As the voice of Audrey II, the monstrous plant ravenous for far bigger game than insects, Ekello J. Harrid Jr. supplies the rumbling tone and dastardly laugh for some of the show’s best laugh lines and its funniest “Feed me!” song, “Suppertime.”
A saucy trio of Nicole Rashida Prothro, Alexandria Henderson and Naomi Morgan, as the teen slacker chorus, bop in and out. (Their characters are Ronnette, Chiffon and Crystal, in tribute to several great girl groups.)
And if David Anthony Lewis as leather-jacketed psycho-dentist Orin doesn’t ooze all the bad-boy allure one hopes for, he fills a scattering of other comic roles well and sings heartily.

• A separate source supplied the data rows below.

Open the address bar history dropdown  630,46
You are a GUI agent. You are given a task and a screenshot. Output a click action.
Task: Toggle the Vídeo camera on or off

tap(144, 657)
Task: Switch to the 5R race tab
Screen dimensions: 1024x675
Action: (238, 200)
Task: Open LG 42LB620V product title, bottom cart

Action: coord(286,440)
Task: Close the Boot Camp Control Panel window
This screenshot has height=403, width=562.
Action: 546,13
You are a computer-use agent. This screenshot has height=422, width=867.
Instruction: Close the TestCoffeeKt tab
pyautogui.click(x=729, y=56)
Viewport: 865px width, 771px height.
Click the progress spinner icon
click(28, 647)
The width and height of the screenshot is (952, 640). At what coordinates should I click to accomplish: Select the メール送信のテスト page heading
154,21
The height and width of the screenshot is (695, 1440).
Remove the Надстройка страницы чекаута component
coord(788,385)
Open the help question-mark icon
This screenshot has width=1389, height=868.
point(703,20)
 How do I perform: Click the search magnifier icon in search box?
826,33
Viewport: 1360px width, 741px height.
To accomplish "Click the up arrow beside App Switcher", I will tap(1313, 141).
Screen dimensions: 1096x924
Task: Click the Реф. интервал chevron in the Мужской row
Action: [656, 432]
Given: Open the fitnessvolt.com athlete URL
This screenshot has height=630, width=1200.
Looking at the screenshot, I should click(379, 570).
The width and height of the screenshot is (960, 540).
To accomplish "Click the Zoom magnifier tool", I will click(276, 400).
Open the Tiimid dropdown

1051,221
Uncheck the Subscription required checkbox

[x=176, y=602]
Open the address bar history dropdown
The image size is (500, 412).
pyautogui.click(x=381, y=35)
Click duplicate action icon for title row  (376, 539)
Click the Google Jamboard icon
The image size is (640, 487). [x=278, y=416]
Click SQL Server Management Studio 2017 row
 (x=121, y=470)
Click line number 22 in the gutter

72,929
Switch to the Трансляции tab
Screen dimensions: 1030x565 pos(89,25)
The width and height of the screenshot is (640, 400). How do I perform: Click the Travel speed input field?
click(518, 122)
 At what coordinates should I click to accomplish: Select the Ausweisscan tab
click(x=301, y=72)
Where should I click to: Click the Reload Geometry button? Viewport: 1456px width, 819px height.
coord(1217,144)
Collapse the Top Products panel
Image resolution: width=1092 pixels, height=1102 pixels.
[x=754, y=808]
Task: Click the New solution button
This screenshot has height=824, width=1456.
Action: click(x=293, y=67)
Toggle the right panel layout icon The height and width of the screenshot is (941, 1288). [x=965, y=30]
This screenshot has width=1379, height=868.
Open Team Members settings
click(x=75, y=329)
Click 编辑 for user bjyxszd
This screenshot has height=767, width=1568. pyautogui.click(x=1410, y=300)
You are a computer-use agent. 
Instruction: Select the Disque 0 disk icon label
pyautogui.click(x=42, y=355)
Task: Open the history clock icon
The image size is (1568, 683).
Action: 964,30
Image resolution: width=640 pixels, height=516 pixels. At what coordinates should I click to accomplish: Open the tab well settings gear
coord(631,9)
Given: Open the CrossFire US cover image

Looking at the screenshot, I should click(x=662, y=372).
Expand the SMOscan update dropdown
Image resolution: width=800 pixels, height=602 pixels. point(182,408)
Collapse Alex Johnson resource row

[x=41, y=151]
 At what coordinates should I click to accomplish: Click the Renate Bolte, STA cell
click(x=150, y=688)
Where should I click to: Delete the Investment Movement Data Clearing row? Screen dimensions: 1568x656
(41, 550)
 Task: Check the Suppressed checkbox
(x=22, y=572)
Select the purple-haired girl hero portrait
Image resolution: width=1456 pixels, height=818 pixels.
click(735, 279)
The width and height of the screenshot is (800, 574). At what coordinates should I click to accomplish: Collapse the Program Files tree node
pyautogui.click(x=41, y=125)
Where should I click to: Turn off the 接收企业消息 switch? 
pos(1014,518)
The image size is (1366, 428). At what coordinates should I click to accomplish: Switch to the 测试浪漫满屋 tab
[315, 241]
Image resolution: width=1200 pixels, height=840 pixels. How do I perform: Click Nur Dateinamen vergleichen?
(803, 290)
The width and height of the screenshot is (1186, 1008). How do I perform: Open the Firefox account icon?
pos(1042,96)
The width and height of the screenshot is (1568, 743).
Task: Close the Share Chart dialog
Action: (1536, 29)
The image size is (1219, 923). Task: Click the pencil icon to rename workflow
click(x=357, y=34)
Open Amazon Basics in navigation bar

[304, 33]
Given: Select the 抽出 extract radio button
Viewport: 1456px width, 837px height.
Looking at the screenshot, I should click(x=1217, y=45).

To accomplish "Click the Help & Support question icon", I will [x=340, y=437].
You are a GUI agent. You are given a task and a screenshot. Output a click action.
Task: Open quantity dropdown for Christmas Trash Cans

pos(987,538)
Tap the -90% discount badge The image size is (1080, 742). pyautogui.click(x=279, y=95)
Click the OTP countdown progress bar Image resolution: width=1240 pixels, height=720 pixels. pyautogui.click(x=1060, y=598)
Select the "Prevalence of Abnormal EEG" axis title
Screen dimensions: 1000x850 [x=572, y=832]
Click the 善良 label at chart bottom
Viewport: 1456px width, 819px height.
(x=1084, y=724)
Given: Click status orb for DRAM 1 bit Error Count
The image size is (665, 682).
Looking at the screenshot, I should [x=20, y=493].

But the two standout performances in the solid cast come from Jessica Skerritt, as Stanley’s ditsy bottle-blonde love interest, Audrey, and from the array of gnarly, toothy puppets (designed by Martin P. Robinson and manipulated by puppeteer Eric Esteb) that portray the ever-expanding Audrey II.
Skerritt has developed in recent years into a bona fide leading lady, who here is laughable, adorable and in lovely voice. And Audrey II? It resembles a cross between a shark and a giant cactus, with slimy, clinging vines.
Truth be told, this mounting of “Little Shop of Horrors” seems awfully crammed on the thrust stage of ACT’s Falls Theatre, especially during Audrey II’s final growth spurt. There’s hardly room in Martin Christoffel’s pop-up storefront set for the actors to maneuver.
But even a scenic malfunction that took a while to fix didn’t seem to bother the audience on a recent night. People came prepared to laugh, to enjoy Menken’s score (nicely executed by musical director R.J. Tancioco and combo) and to gobble up a quirky little perennial with a long shelf life.